YOUR TASK:
Every line with the word "phone" in it should be extracted from the data that follows.

Saved data entries:

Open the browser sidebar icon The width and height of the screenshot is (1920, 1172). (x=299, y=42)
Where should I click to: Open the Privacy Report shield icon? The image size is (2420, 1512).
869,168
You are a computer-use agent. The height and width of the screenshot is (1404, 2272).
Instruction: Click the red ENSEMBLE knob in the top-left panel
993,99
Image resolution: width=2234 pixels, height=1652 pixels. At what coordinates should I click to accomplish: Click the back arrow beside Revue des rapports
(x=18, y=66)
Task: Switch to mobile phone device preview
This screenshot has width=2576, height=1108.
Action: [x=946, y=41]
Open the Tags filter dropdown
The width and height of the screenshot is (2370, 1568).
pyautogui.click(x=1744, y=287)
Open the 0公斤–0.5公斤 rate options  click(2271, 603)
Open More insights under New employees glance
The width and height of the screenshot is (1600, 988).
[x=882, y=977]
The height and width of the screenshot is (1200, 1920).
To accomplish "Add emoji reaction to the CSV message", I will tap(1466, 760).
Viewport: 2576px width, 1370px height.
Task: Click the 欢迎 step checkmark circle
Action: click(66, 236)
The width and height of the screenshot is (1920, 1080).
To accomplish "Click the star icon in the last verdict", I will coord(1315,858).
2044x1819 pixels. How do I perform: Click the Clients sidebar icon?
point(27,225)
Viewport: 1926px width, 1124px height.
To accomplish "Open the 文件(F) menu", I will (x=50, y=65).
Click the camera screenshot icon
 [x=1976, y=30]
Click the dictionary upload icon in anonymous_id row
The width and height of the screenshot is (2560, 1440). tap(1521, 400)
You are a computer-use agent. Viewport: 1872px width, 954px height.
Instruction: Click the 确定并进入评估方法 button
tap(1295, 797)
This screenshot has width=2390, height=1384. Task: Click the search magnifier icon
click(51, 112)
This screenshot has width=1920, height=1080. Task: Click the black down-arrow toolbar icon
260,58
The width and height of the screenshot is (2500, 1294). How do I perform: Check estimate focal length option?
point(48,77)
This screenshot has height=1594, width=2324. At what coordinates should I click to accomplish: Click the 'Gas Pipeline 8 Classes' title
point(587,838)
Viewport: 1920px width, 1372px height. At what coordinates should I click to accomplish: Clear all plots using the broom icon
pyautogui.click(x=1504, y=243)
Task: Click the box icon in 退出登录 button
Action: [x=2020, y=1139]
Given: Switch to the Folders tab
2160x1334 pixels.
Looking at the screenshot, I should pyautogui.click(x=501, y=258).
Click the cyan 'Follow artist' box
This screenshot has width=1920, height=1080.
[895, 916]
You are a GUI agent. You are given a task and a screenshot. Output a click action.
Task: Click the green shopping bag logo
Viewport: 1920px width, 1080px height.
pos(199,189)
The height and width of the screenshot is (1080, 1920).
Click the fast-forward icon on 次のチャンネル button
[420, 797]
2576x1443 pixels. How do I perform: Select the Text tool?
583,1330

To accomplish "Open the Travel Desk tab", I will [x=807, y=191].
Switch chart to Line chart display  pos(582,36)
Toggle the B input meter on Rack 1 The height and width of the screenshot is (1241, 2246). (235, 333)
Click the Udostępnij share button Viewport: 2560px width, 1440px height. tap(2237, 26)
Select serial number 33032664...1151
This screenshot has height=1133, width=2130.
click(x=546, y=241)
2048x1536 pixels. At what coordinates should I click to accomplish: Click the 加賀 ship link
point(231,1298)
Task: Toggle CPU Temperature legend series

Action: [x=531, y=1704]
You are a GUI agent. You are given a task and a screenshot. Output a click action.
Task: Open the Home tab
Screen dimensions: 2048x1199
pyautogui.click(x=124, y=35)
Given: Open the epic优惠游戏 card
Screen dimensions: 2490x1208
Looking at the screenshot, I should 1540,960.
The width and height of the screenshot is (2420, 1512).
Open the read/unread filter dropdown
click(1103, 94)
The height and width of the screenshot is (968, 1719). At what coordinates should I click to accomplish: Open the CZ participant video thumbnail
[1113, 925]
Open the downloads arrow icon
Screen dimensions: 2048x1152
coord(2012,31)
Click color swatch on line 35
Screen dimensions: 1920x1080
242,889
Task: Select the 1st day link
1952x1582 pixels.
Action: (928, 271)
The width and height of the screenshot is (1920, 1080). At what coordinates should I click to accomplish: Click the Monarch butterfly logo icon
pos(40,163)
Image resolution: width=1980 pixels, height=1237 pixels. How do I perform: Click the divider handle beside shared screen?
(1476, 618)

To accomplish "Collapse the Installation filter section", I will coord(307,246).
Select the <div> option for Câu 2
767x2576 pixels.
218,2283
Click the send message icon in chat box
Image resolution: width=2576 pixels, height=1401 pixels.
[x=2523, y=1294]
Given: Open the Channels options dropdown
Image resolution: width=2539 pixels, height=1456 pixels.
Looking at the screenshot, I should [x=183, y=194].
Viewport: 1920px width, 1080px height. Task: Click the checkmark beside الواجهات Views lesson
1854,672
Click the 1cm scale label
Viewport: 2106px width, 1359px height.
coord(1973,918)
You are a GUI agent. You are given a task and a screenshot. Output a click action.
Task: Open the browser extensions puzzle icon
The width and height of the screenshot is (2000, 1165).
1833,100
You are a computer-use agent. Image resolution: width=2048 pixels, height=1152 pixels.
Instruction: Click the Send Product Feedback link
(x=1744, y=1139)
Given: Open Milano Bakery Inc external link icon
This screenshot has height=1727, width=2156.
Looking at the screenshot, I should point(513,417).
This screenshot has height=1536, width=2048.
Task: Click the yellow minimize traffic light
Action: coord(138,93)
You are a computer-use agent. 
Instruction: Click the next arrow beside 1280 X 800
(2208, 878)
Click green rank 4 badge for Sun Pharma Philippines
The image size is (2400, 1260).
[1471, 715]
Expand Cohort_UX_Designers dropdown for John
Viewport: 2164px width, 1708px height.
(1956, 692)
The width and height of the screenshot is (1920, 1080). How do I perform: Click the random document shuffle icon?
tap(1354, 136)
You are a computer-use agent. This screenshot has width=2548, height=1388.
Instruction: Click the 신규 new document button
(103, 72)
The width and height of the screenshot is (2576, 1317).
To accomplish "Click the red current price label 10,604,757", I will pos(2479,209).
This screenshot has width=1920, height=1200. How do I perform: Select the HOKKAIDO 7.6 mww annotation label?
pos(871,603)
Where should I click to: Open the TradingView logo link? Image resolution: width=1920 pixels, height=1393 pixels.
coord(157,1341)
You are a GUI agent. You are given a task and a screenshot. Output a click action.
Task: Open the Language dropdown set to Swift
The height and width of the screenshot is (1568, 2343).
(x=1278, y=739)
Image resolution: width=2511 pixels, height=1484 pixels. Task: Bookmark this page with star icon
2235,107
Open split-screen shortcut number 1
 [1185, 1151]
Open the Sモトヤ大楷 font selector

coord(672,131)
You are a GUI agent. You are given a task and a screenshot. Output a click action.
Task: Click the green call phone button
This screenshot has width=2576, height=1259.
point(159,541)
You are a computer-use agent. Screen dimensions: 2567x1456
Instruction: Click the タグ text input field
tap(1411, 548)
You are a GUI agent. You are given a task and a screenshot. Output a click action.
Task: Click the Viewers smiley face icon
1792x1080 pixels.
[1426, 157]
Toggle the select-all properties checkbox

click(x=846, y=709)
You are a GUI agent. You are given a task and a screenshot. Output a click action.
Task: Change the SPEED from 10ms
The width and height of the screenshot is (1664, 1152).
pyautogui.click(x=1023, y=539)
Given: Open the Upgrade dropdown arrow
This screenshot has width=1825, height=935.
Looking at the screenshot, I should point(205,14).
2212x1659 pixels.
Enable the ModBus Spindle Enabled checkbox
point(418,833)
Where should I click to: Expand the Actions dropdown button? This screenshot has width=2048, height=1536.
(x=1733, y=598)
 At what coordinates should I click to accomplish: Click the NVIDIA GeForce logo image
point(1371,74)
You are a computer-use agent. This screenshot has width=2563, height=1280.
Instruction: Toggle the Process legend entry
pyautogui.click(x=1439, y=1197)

REPLY:
Task: Switch to mobile phone device preview
Task: Click the green call phone button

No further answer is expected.